When people ask me about my love of Dartmoor National Park, one quote I like to give is from the book Jamaica Inn by Daphne du Maurier. Although first published in 1936 and actually about Bodmin Moon over the county border in Cornwall, I feel the following quote provides an apt description of ‘the moors.’
‘I love these moors … If you knew them as well as I do, and had seen them in every mood, winter and summer, you would love them too. They have a fascination unlike any other part of the country. They go back a long way in time. Sometimes I think they are the survival of another age. The moors were the first thing to be created; afterwards came the forests, and the valleys, and the sea. Climb Roughtor one morning before sunrise, and listen to the wind in the stones. You’ll know what I mean then.’

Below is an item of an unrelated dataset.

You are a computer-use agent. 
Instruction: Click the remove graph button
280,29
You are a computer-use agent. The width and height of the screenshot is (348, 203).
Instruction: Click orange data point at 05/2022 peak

The interior moorland places of Dartmoor National Park (or Bodmin) are wild places to step into. They can be demanding with few footpaths and little signposting – proper don’t-get-stuck-out-here-in-bad-weather without a map and compass kind of moorland … time for another quote written by du Maurier in Jamaica Inn …
‘On either side of the road, the country stretched interminably into space. No trees, no lanes, no cluster of cottages or hamlet, but mile upon mile of bleak moorland, dark and untraversed, rolling like a desert land to some unseen horizon.’
Yes, the moors can feel lonely and craggy and wild, but take a walk and you’ll be accompanied by skylarks, ravens and buzzards and with colours that are ever-changing under a big kaleidoscopic sky you’ll feel alive. Just bring a map and compass.